Photos of the damage and packaging.
A survey or inspection report, if the insurer arranges one for larger claims.
Any exception noted at delivery (the annotated POD) and your correspondence with the carrier.
Prime Freight holds most of the shipment documents and can supply them quickly — ask your team.
Step 4 — Submit and assess
You (or your broker) submit the claim to the insurer. For larger or unclear losses, the insurer may appoint a surveyor to inspect the goods and confirm the cause and extent of the damage. The insurer then assesses the claim against your policy.
How the payout is calculated
An "All Risk" policy pays the insured value of the affected goods — the Total Insured Value (TIV) you set when you insured, normally the commercial value of the goods plus freight (and often a standard uplift). For partial damage, you're paid the proportion of value lost. A deductible may apply, meaning a small first slice of the loss is yours to bear. See Why insure your cargo for how TIV is built.
Note what a payout does not include: consequential losses such as lost sales, missed deadlines, or downstream business costs. Cargo insurance restores the value of the goods and freight, not the wider business impact.
Rough timeline
Timelines vary by insurer and by how clear-cut the loss is, but as a general guide:
Simple, well-documented claims (clear damage, complete paperwork, no survey) are often settled within a few weeks.
Claims needing a survey or with missing documents take longer, since the assessment waits on the inspection and follow-ups.
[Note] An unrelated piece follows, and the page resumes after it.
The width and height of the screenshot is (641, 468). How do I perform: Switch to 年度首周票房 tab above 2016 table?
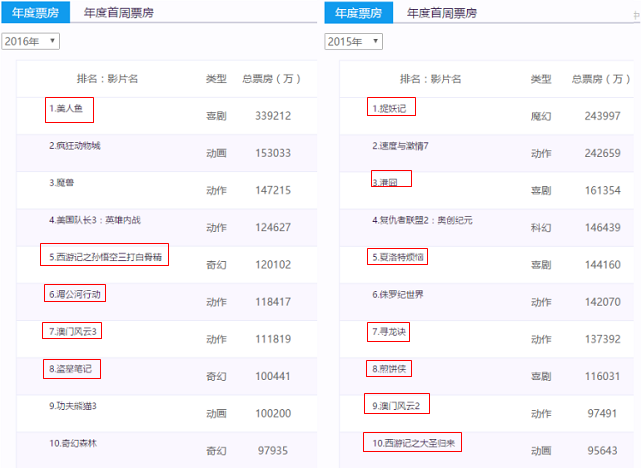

Disputed or complex losses — for example, where the cause is unclear or a general average is declared — can take months.
The single biggest thing that speeds a claim is complete documentation submitted early. Every missing document is a delay.
How this works at Prime Freight
Tell your Prime Freight team the moment you spot a problem — even before you've gathered everything. We'll confirm who your claim goes to, pull together the shipment documents, and help you present the claim so it's assessed as fast as possible. If you insured under your own policy, we'll still supply the documents you need for your insurer; see Using your own cargo insurance.